» **Exercise materials**
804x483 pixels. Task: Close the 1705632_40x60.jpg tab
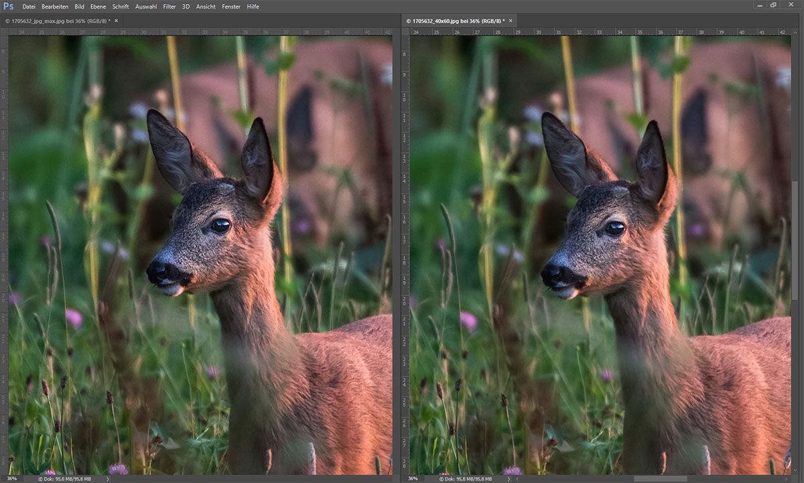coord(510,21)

...

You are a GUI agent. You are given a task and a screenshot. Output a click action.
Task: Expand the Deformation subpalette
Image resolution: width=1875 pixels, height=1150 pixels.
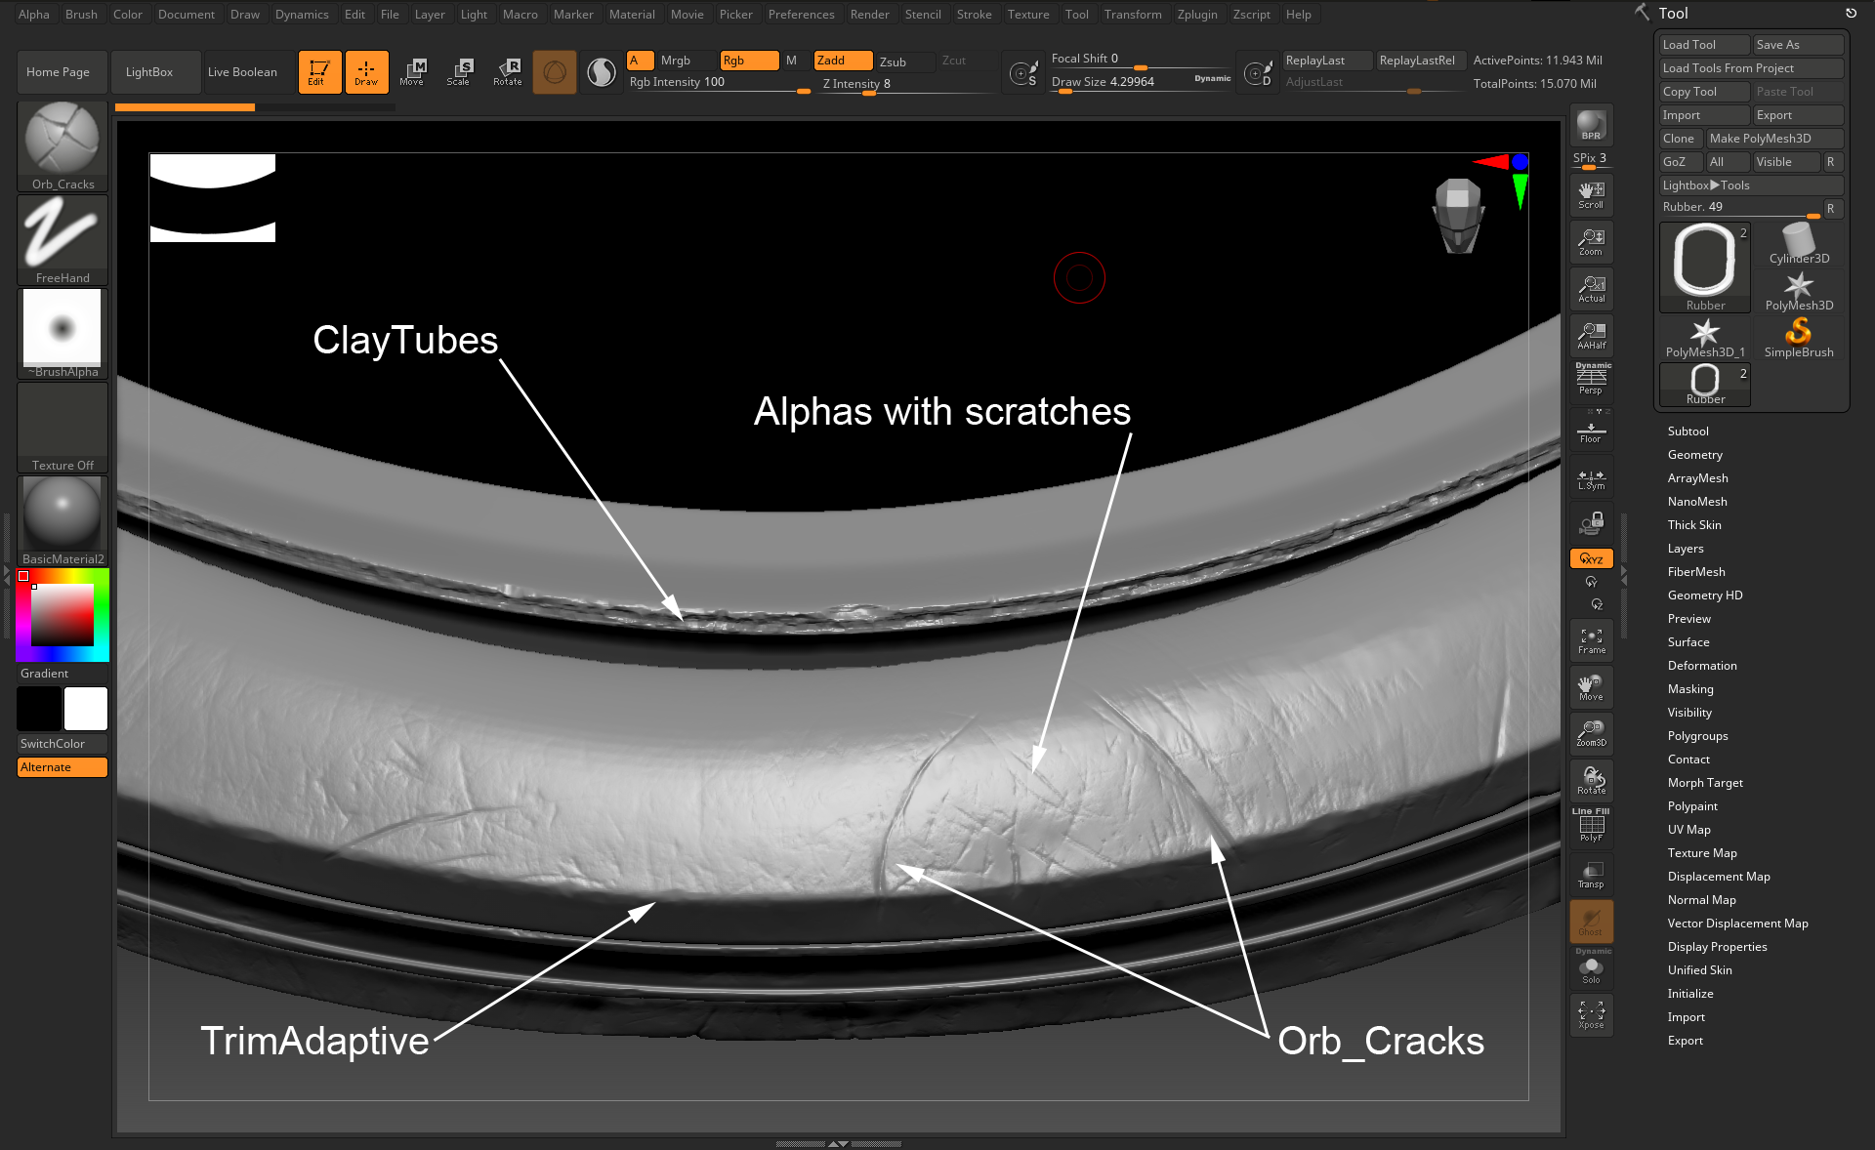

» **Work required**
Update the part of the records that opens with the line containing "804x483 pixels. Task: Close" and closes with the line containing "coord(510,21)", both lines included: replace "tab" with "window" and leave everything else unchanged. Give only those lines, without the pictures.

» **Solution to this exercise**
804x483 pixels. Task: Close the 1705632_40x60.jpg window
coord(510,21)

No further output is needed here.